Hello, and welcome to our site. My name is Dr. George Georgiou and I would like to share my personal story with you. I believe that natural health and detoxification saved my life – now I want to help other people get healthy too...
Killing ourselves with toxic chemicals
In Chapter 4, we talked about general detoxification protocols for eliminating toxins from different organs and tissues of the body. This chapter has been written specifically to address the issue of heavy metal and xenobiotic toxicity, as well as outlining natural ways in which these can be eliminated.
I became interested in heavy metals, particularly mercury, when I inadvertently discovered back in 1997 – after running a routine Hair Tissue Mineral Analysis (HTMA) on myself – that I had severely high mercury levels in my system (see column ‘Hg’ in the reports below – this is off the scale). In fact they were about 10 times higher than the acceptable levels, that’s 1000 percent higher! This had occurred after removing about 10 amalgams with the help of a holistic dentist, here in Cyprus, who gave me chlorella as part of the detoxification protocol. I have since realised how misinformed the dentist was concerning toxic metal chelation protocols, as I learned many years later that chlorella is simply not enough to eliminate toxic metals from the body. There are many other dentists all over the world that are inadvertently poisoning people with mercury due to their ignorance. This chapter hopefully will highlight some of the adverse effects on health from mercury toxicity.
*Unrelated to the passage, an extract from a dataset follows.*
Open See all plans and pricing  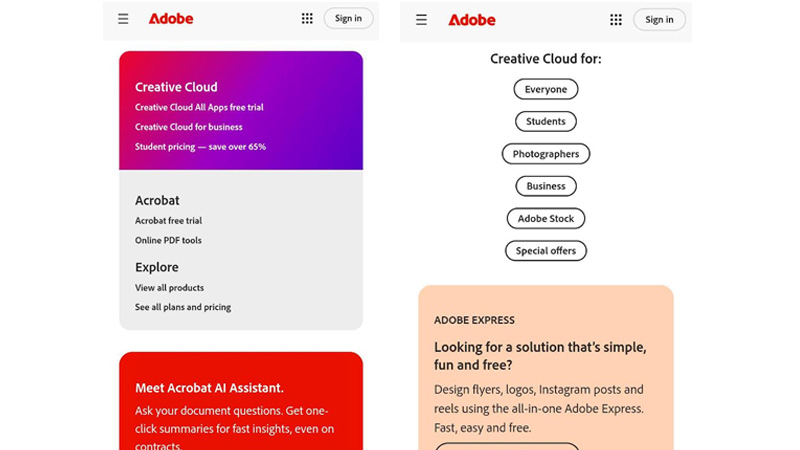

It was no surprise that I had many health problems in those days including hand tremors, memory loss, skin irritation, ataxia (poor balance), kidney pains and neurological disturbances. In fact, I was trying hard to keep some sort of balance to maintain my busy work schedule, not to mention bringing up a demanding family.
It took me many years of study to discover how to remove this mercury from my body and regain my health. In the last few years, I have been actively involved in developing heavy metal detoxification protocols that have been scientifically proven to work and I will be discussing these, with case examples, towards the end of this chapter.
Toxic chemicals, otherwise known as ‘xenobiotics’ (Greek: ‘foreign to life’) which are scattered all over our planet from the North Pole to the South Pole, are being constantly researched, and the conclusion is that they are extremely toxic to humans as well as wildlife. Even though some chemicals have been taken off the market, those that remain are even more noxious than the ones already banned. Bioaccumulation in soils, water supplies and the tissues of animals and humans is a real problem, which results in these chemicals lingering for many, many years even after they have being banned. DDT, for example, has been banned for more than 25 years in the Western world, yet it is still being found in the tissues of wildlife in the arctic, as well as humans in many different countries.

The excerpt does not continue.